**PROMPT:** The full set of records must be set down verbatim.

[Pixel coordinate grounding data]
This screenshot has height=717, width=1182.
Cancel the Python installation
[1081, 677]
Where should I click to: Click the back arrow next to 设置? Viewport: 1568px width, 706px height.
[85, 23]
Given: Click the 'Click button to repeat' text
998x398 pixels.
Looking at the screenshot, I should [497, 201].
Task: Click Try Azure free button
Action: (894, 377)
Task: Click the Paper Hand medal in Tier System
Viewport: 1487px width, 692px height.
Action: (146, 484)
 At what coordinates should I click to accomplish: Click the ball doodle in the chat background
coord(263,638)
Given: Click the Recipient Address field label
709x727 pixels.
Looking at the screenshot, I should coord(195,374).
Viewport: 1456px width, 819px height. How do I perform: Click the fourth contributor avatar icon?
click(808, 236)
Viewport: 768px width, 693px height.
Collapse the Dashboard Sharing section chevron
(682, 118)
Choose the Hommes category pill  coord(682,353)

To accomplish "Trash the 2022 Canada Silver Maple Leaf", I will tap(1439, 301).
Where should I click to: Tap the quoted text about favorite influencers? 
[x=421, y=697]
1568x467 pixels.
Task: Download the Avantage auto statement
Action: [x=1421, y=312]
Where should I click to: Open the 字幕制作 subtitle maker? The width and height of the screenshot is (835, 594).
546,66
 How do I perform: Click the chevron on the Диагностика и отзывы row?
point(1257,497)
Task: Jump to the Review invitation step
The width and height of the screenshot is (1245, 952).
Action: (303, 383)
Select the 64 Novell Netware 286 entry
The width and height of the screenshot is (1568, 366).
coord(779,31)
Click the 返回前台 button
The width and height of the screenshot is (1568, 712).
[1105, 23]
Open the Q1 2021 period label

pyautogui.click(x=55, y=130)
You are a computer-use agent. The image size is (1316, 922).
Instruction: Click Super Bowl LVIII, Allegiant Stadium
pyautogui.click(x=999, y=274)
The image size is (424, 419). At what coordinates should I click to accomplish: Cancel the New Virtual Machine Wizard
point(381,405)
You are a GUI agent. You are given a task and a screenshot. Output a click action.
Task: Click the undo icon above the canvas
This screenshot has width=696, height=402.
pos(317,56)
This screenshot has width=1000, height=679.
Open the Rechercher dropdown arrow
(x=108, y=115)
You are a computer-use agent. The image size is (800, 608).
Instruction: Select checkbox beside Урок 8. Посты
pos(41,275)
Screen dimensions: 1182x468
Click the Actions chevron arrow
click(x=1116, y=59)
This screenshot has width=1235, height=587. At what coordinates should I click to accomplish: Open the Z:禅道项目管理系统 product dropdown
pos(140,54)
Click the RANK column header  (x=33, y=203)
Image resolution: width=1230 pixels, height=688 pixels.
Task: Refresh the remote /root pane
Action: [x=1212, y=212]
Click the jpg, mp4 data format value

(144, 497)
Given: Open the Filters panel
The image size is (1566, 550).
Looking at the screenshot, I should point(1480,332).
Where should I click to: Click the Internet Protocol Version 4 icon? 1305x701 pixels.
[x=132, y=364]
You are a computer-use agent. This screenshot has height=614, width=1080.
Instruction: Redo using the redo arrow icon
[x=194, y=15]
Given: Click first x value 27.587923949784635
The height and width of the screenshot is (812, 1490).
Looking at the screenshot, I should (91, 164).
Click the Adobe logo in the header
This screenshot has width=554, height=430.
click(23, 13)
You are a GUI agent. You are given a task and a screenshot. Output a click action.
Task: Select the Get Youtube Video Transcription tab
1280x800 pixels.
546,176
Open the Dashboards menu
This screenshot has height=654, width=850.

**OUTPUT FOR THIS TASK:**
This screenshot has height=717, width=1182.
Cancel the Python installation
[1081, 677]
Where should I click to: Click the back arrow next to 设置? Viewport: 1568px width, 706px height.
[85, 23]
Given: Click the 'Click button to repeat' text
998x398 pixels.
Looking at the screenshot, I should [497, 201].
Task: Click Try Azure free button
Action: (894, 377)
Task: Click the Paper Hand medal in Tier System
Viewport: 1487px width, 692px height.
Action: (146, 484)
 At what coordinates should I click to accomplish: Click the ball doodle in the chat background
coord(263,638)
Given: Click the Recipient Address field label
709x727 pixels.
Looking at the screenshot, I should coord(195,374).
Viewport: 1456px width, 819px height. How do I perform: Click the fourth contributor avatar icon?
click(808, 236)
Viewport: 768px width, 693px height.
Collapse the Dashboard Sharing section chevron
(682, 118)
Choose the Hommes category pill  coord(682,353)

To accomplish "Trash the 2022 Canada Silver Maple Leaf", I will tap(1439, 301).
Where should I click to: Tap the quoted text about favorite influencers? 
[x=421, y=697]
1568x467 pixels.
Task: Download the Avantage auto statement
Action: [x=1421, y=312]
Where should I click to: Open the 字幕制作 subtitle maker? The width and height of the screenshot is (835, 594).
546,66
 How do I perform: Click the chevron on the Диагностика и отзывы row?
point(1257,497)
Task: Jump to the Review invitation step
The width and height of the screenshot is (1245, 952).
Action: (303, 383)
Select the 64 Novell Netware 286 entry
The width and height of the screenshot is (1568, 366).
coord(779,31)
Click the 返回前台 button
The width and height of the screenshot is (1568, 712).
[1105, 23]
Open the Q1 2021 period label

pyautogui.click(x=55, y=130)
You are a computer-use agent. The image size is (1316, 922).
Instruction: Click Super Bowl LVIII, Allegiant Stadium
pyautogui.click(x=999, y=274)
The image size is (424, 419). At what coordinates should I click to accomplish: Cancel the New Virtual Machine Wizard
point(381,405)
You are a GUI agent. You are given a task and a screenshot. Output a click action.
Task: Click the undo icon above the canvas
This screenshot has width=696, height=402.
pos(317,56)
This screenshot has width=1000, height=679.
Open the Rechercher dropdown arrow
(x=108, y=115)
You are a computer-use agent. The image size is (800, 608).
Instruction: Select checkbox beside Урок 8. Посты
pos(41,275)
Screen dimensions: 1182x468
Click the Actions chevron arrow
click(x=1116, y=59)
This screenshot has width=1235, height=587. At what coordinates should I click to accomplish: Open the Z:禅道项目管理系统 product dropdown
pos(140,54)
Click the RANK column header  (x=33, y=203)
Image resolution: width=1230 pixels, height=688 pixels.
Task: Refresh the remote /root pane
Action: [x=1212, y=212]
Click the jpg, mp4 data format value

(144, 497)
Given: Open the Filters panel
The image size is (1566, 550).
Looking at the screenshot, I should point(1480,332).
Where should I click to: Click the Internet Protocol Version 4 icon? 1305x701 pixels.
[x=132, y=364]
You are a computer-use agent. This screenshot has height=614, width=1080.
Instruction: Redo using the redo arrow icon
[x=194, y=15]
Given: Click first x value 27.587923949784635
The height and width of the screenshot is (812, 1490).
Looking at the screenshot, I should (91, 164).
Click the Adobe logo in the header
This screenshot has width=554, height=430.
click(23, 13)
You are a GUI agent. You are given a task and a screenshot. Output a click action.
Task: Select the Get Youtube Video Transcription tab
1280x800 pixels.
546,176
Open the Dashboards menu
This screenshot has height=654, width=850.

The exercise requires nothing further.